The National Treasury building in Nairobi. PHOTO | SALATON NJAU | NMG

Deputy President Rigathi Gachagua has stated in different addresses that the new administration has found the public coffers empty. Different explanations have been given, but the bottom line is that government is cash-strapped because of its seductive spending.

Reforms need to be instituted at the Treasury to make it robust and fit for purpose to meet its obligations.

First is the issue of late disbursement of funds to counties. It is reported that August was when counties received money for the last three months of the 2021/2022 financial year, which ended in June.

That means they are yet to receive funds for the first two months (July and August) yet the national government spent Sh.55 billion in the last months of President Uhuru Kenyatta, with State House alone spending Sh4 million a day.

To cure this problem, the law should be amended to ensure that disbursements to counties don’t go to the Treasury accounts so as to protect devolution. The Treasury is part of the Executive and therefore not best placed to protect the disbursement interests of counties.

Second, it is time to delink the Treasury from budget-making. To start with, we have empowered the bureaucrats at the Treasury with undue powers and responsibilities on budget-making.

They are on the budget side and on the other end of revenue-raising, giving them a perfect perch to budget for corruption.

Treasury handling of budget-making is a Westminster hang-over that we need to shed because our structure of government changed.

In the US where we heavily borrowed the current structure of government, the White House Office of Management and Budget handles all the budget requests of the Executive and develops the budget proposal, which is then submitted to Congress.

This structure hands ownership of the budget proposals directly to the President as his agenda and he can be held accountable for it. In fact, the budget proposal is submitted to Congress as the President’s proposal.

This is exactly how it should be. For our case, the budget-making should be placed under the Office of the President, with the budget proposals the President’s and not the Treasury Cabinet Secretary's submissions to National Assembly.

Third, the Treasury should take full control of the Treasury auction market. Currently, issuance of Treasury securities is done by the Central Bank of Kenya and earn a commission. Now, the idea of using the CBK isn't wrong because it has the issuance infrastructure.

But it finds itself conflicted between chasing more revenue from the commission fees earned from issuing Treasury securities and monitoring the unsustainable accumulation of domestic debt, which is now a big concern. Treasury securities market is critical to monetary policy but the CBK finds itself acting as a broker and setting monetary policy.

Lastly is the issue about government crowding out private sector in the credit market. At the heart of monetary policy is money creation where banks use deposits to make loans to risky borrowers. Simply, banks transform short-term liabilities into long term assets.

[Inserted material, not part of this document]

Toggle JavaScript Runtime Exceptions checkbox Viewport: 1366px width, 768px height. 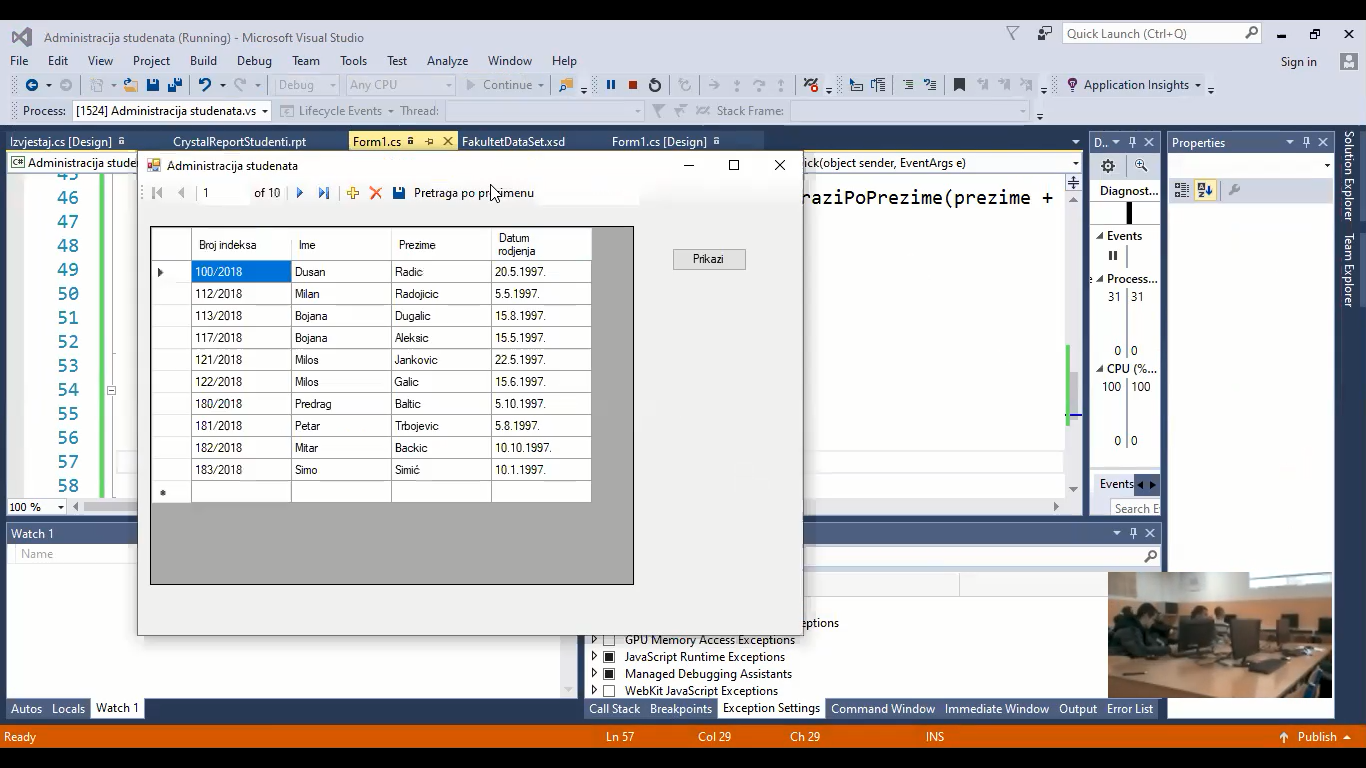609,657
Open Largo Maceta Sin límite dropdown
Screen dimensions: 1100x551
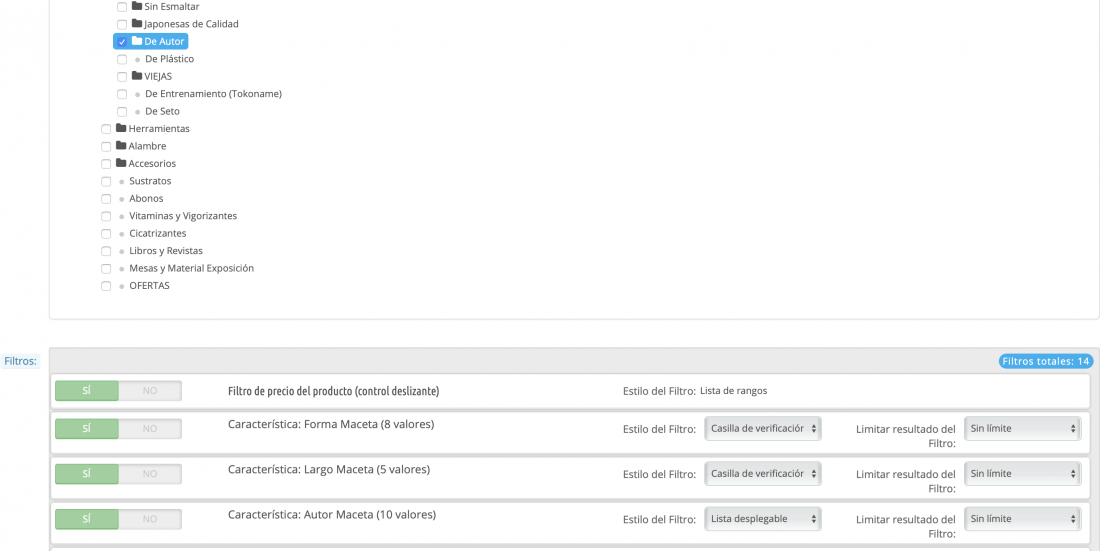(x=1023, y=474)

But this money creation aspect in Kenya has been facing a fissure. Banks have been avoiding lending to risky borrowers, instead they prefer lending to govt and also hold much of their capital.

To propose that government should slow down on domestic borrowing is a long shot. Government has to refinance the maturing local debts as well as the new government is an expansionary one and will seek all avenues to fund its obligations including local borrowing. So, the money creation fissure will be with us for a whilst.

In a free for all Treasury auction that we have where there are no primary dealers, Treasury should enforce accepting bids from banks to an acceptable limit. This will be a step in trying to correct the money creation fissure problem where banks will be forced to lend to private sector their idle capital.